To begin with, we need an airport and better roads. They should also increase the assembly seats from 32 to 40. And most importantly, all communities should be given reservation in the assembly.
Your have been credited with taking the democratic process down to the grassroots. How have you achieved that?
I believe in empowering the people. I believe that people should be motivated and inspired enough to work for their own development, which is why I have decentralized power. We have Lok Adalats in every village, so that the people know that justice is at their doorsteps.
In the last decade of your governance the forest cover in Sikkim has increased almost by 10 per cent. You were also given the greenest chief minister in India award. But at the same time, you are also accused of declaring large portions of the state as reserve forest area, including in the border region which is coming in the way of army’s work.
I don’t think that is true. All I have done is create awareness about forests among the local population. They realise the importance of forests vis a vis their survival and development. I have banned grazing and forest fires. I also replaced wood fuel with kerosene and LPG cylinders which have been distributed free throughout the state. Cutting of forest has been banned. And all this has been complemented by a massive afforestation drive. Planting of trees has become a religion for the people of Sikkim. I tell my people that rich leave a big bank balance for their children. But we are poor people we can only leave trees for them. I have also started a ‘Hari-Pariyog’ or a Green Fund scheme for school children. Each child contributes one rupee in a month to the fund which is used for planting of trees in schools and villages.

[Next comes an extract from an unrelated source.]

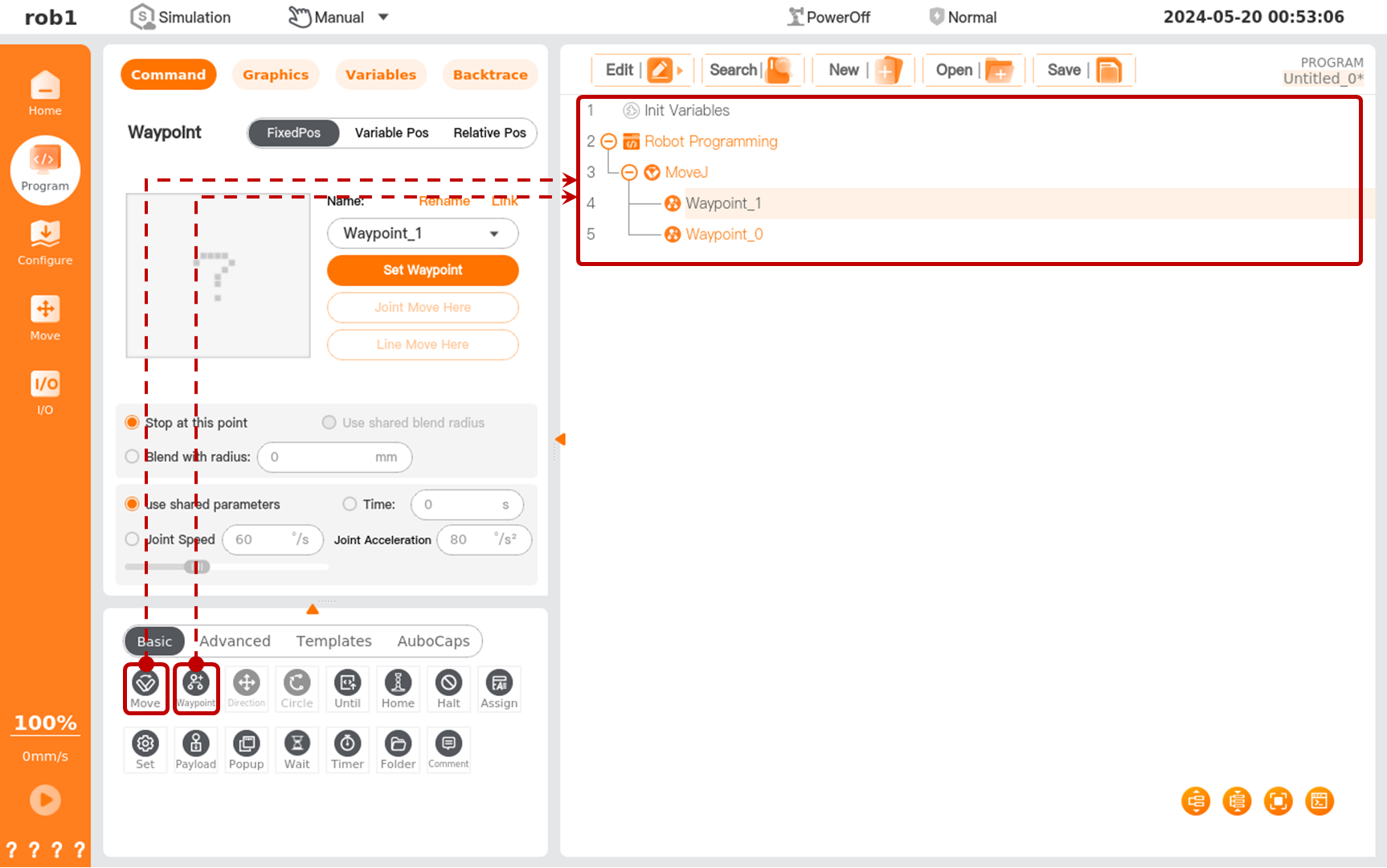This screenshot has height=868, width=1387.
Task: Open the Manual mode dropdown
Action: tap(383, 17)

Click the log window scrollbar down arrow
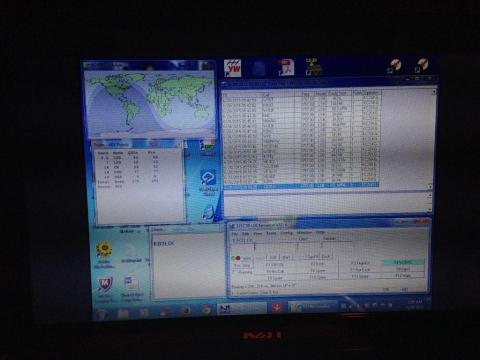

Sikkim is a small state. We have no industries. So we know that our biggest strength is our environment, which we must preserve at any cost. We are blessed with abundant forests and water reserves. There are so many springs and waterfalls throughout the state which speaks of a great potential for hydel power generation. Big power projects are coming up and I am confident that once they come up, we will be able to not only supply power to other parts of the country but export it as well. Currently, National Thermal Power Corporation (NTPC) gives 12 per cent of the power it generates here free of cost to us. If we don’t work towards preservation of our forests all these assets will be lost.
Sikkim has traditionally been looked upon as a strategically important state, as it is surrounded by foreign countries on all the three sides, Nepal in the west, Tibet Autonomous Region (TAR) in the North and Bhutan in the east. Then there are neighbouring Indian states which have internal problems. Do you think Sikkim can remain unaffected?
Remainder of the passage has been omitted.